Russian general (born 1950)

General of the Army Vladimir Ilyich Isakov (Note: Владимир Ильич Исаков) (born 21 July 1950) is a Russian retired military officer who served as commander of the Rear of the Russian Armed Forces and Deputy Minister of Defense.

==Biography==
Born in the village of Voskresensk, Kirovsky district, Kaluga Oblast. His father was Ilya Nikolaevich Isakov, a participant in the Great Patriotic War.

He was conscripted to the Soviet Armed Forces in 1967. He graduated from the Moscow Military School of Civil Defense (1970), the Military Academy of Logistics and Transport (1977) (both absorbed into the Military Logistics Academy), and the Military Academy of the General Staff of the Armed Forces of Russia (1988).

He served in the USSR Civil Defense Forces, commanded a reconnaissance platoon of a separate mechanized battalion, and in 1971-1975 was a company commander in the Leningrad Military District.

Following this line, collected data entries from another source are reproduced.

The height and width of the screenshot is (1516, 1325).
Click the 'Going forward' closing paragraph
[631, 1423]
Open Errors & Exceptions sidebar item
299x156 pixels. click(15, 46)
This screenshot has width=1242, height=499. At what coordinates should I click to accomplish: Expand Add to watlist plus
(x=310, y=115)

After graduating from the academy, he continued to serve in the Logistics Units of the Soviet Armed Forces: from 1977 he served as Deputy Commander of the 153rd Tank Regiment for Logistics in the Group of Soviet Forces in Germany, from 1980 he served as Deputy Chief of Logistics Staff and head of the Logistics Control Center of the 20th Guards Combined Arms Army. Since 1982 he was deputy division commander for logistics and chief of logistics of a motorized rifle division in the Siberian Military District (Omsk).

From 1992 he served as Deputy Commander-in-Chief of the Western Group of Forces for Logistics - Chief of Logistics of the Western Group of Forces. Since December 1994 he served as head of the department of logistics and technical support at the Military Academy of the General Staff of the Armed Forces of Russia. In November 1996, he was appointed chief of staff and first deputy chief of logistics of the Armed Forces of the Russian Federation.

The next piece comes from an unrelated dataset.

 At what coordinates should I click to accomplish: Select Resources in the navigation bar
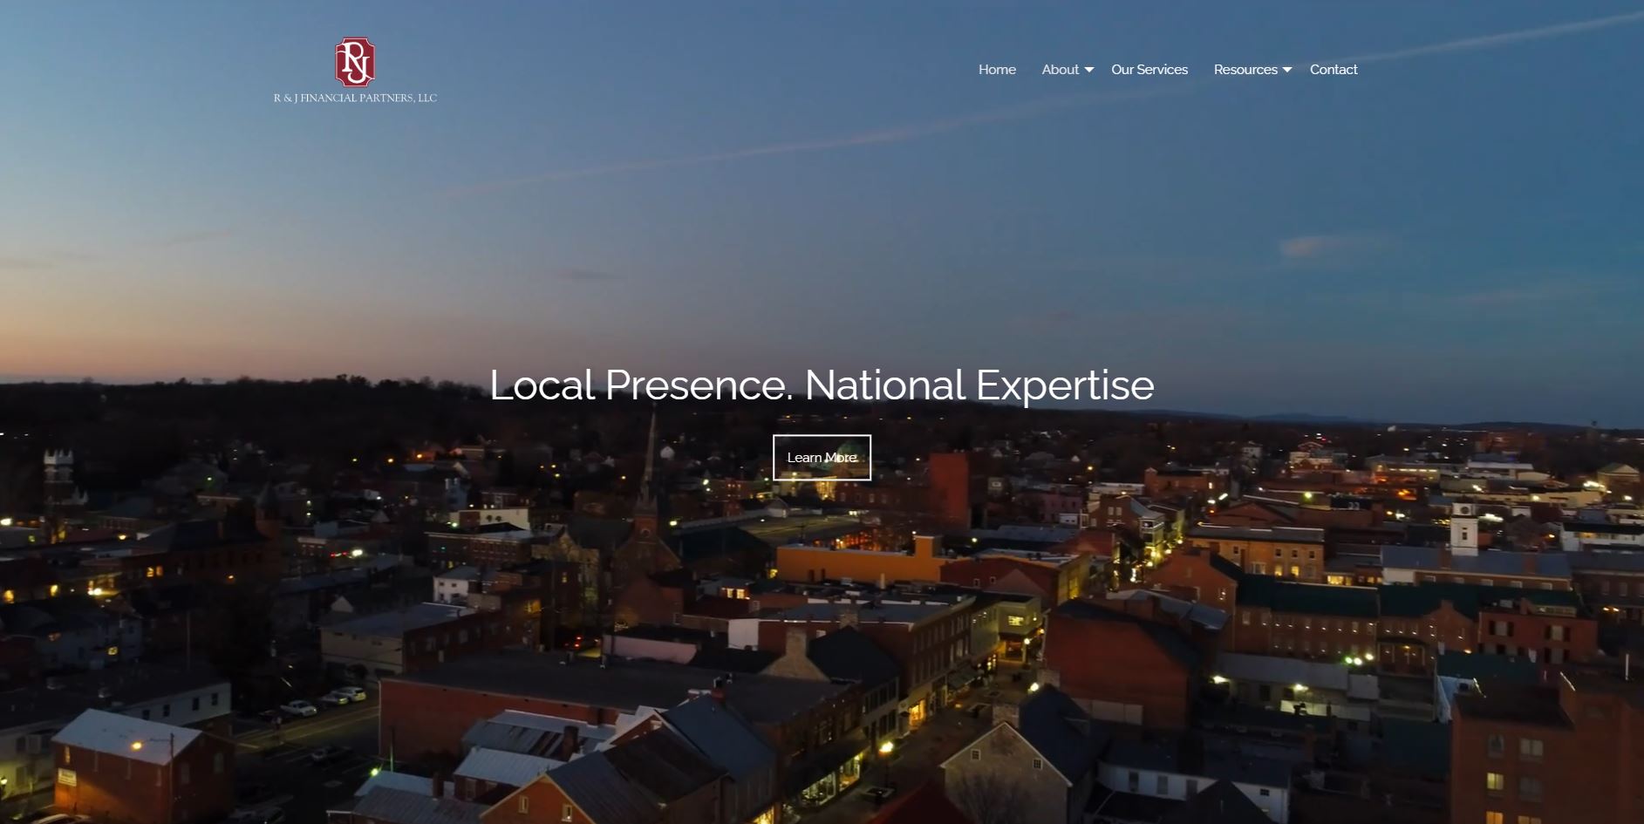[x=1245, y=70]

Since June 1997 he served as Chief of Logistics of the Armed Forces of the Russian Federation and Deputy Minister of Defense of the Russian Federation. By decree of the President of the Russian Federation issued on February 22, 2002, he was awarded the military rank of army general. He is author of a number of scientific works and textbooks on the organization and work of the logistics agencies of the Armed Forces.

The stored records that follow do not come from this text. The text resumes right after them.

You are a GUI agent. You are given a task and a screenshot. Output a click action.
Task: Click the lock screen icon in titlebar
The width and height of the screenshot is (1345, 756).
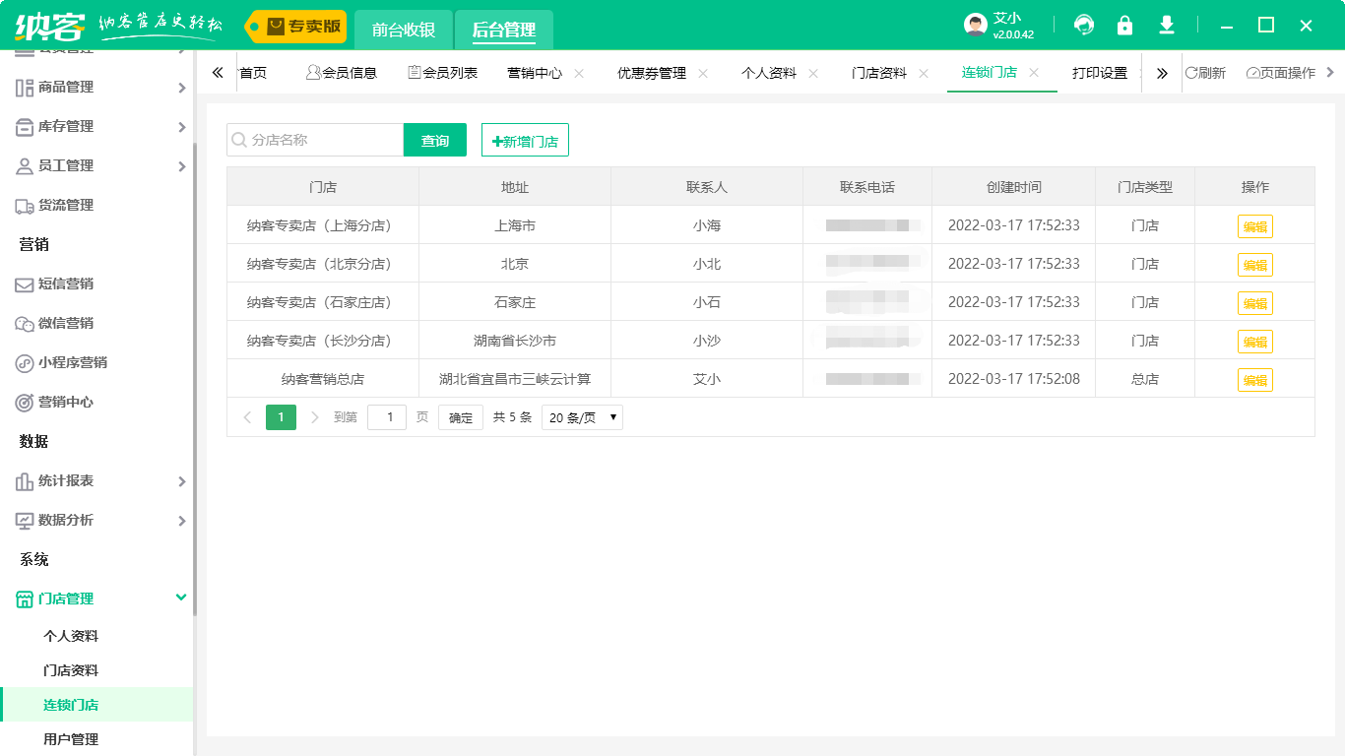(1124, 25)
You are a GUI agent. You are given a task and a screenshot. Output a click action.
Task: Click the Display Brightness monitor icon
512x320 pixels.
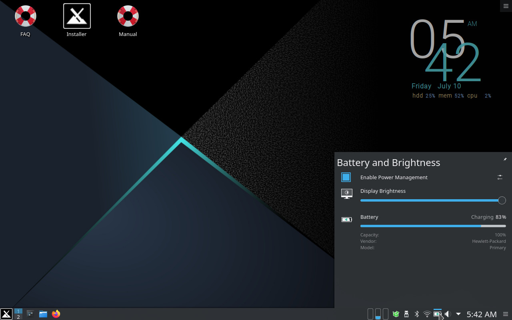coord(346,193)
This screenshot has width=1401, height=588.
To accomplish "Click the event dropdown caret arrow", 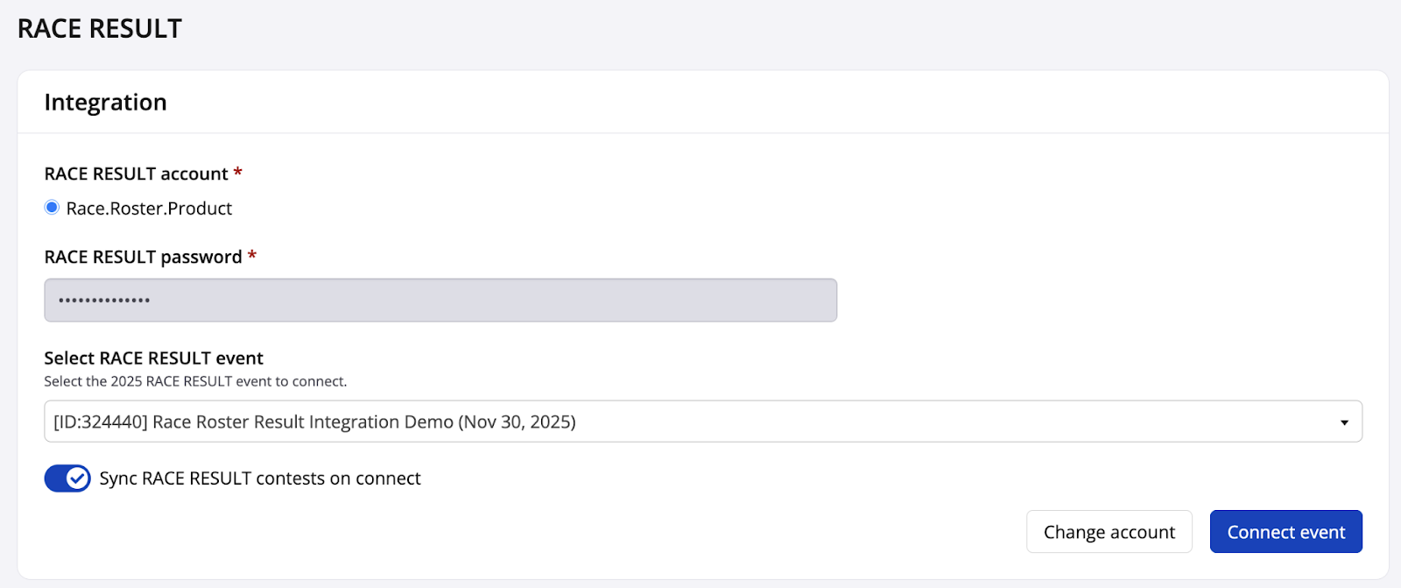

In December 2008, he was relieved of his position and transferred to the reserve from military service, although more than two years remained before the expiration of Isakov's military service limit. A number of publications suggested that the sudden resignation was due to Isakov's disagreement with the major reform of the armed forces and, in particular, the rear services, launched by the Minister of Defense of the Russian Federation Anatoly Serdyukov.

He is the chairman of the public fund named after Hero of Russia, Army General Viktor Dubynin. Chief Inspector of the Office of Inspectors General of the Ministry of Defense of the Russian Federation. He is recipient of the Order of Military Merit, Order "For Merit to the Fatherland", Order of the Red Banner and Order of Alexander Nevsky.

He lives in Moscow. He is married and has two children.